Bill: Wonder woman pose?

Steve: Yeah.

Bill: Ah you know the one, I’ve actually got the belt that repels the bullet as well so the, you know, you can see me back here. 

Steve: Yep.

Bill: You might do this. That is the pose to get yourself in the right headspace to then go and perform physically. And, you know, also if we don’t think twice about it now when we see footballers or basketballers with their headphones on and often they’ll be listening to apps like Smiling Mind before they go out to their big game. The connection is really really solid and it’s solid for each and every one of us.


What Equipment Do I Need To Perform Physio At Home?

Steve: You need yourself. That’s the most basic thing you need. You need a body, once you have a body you can do physio. You can stretch, you can flex, you can mobilise, you can do everything, strength and everything. 

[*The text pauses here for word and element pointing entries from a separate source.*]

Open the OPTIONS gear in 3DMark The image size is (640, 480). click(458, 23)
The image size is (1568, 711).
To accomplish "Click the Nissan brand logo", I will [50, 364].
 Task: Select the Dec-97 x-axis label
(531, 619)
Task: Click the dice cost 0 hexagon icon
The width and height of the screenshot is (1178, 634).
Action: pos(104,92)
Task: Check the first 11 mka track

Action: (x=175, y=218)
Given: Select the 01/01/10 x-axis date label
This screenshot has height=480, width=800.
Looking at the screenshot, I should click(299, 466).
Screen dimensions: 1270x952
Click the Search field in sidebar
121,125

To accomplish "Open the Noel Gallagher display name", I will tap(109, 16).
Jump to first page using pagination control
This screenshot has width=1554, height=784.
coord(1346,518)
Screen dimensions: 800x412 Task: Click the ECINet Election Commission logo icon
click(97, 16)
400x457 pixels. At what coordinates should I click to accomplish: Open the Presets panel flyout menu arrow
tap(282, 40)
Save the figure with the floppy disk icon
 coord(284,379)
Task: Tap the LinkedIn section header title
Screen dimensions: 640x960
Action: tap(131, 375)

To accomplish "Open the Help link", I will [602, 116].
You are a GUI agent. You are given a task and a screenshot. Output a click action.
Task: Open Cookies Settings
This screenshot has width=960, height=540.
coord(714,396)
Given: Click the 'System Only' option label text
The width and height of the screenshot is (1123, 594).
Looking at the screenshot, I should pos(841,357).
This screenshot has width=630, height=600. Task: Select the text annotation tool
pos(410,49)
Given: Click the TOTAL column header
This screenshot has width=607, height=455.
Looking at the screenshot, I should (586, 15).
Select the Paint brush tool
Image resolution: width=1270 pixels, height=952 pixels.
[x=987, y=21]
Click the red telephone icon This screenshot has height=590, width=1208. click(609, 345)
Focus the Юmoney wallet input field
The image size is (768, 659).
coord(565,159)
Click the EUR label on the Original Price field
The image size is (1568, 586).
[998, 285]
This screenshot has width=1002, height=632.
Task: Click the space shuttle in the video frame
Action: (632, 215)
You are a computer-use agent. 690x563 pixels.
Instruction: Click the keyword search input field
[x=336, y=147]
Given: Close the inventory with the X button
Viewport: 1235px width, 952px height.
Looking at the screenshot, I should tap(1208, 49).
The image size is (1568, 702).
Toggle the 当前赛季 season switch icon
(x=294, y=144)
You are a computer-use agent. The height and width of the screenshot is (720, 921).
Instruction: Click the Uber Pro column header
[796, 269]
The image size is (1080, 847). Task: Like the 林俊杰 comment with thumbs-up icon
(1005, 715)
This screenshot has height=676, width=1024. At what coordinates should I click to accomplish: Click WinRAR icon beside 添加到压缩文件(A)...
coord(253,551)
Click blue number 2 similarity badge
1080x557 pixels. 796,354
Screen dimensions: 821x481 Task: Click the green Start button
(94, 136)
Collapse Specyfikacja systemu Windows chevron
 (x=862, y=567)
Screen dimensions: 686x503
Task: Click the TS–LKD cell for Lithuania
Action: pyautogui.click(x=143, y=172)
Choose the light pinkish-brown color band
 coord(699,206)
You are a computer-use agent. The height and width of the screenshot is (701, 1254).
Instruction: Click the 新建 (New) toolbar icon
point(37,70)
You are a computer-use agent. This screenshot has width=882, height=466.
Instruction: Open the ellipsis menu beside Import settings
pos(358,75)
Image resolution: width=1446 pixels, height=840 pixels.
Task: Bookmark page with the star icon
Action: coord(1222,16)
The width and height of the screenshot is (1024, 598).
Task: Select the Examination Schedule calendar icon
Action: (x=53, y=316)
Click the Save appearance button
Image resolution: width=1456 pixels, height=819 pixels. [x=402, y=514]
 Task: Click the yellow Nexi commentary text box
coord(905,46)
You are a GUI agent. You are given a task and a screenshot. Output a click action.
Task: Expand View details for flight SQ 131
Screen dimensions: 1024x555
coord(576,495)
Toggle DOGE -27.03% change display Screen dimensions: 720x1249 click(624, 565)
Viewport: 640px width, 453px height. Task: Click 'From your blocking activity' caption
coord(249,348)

However, things around the house like a can of beans or an ice pack, kitchen bench, a chair, you don’t need anything special in your home to do physio except all the things you have around you. 

If you want to do some more and you want to lift your game and do more high-level stuff, sure, there’s things like air bands, handheld weights, balance boards, the stuff we can always add, but at its basic, all you need is yourself and a few household items. Bill, did you wanna add anything?

Bill: I agree totally and, creative clinicians or creative therapists will actually be able to guide you in using things around your house. Some of the bloodsport we find in the clinic, we have some pretty fancy flash computerised, high-level equipment in our clinic. 

We might get elite level athletes and they’re all keen to get going on the very expensive, you know, pieces of equipment. We can spend three minutes with them and have them on the floor because a clever clinician will know exactly where the chinx in the athletic armour or where the problems are and where to focus. So, yeah you can certainly do things with just equipment at home, and it scales up from there.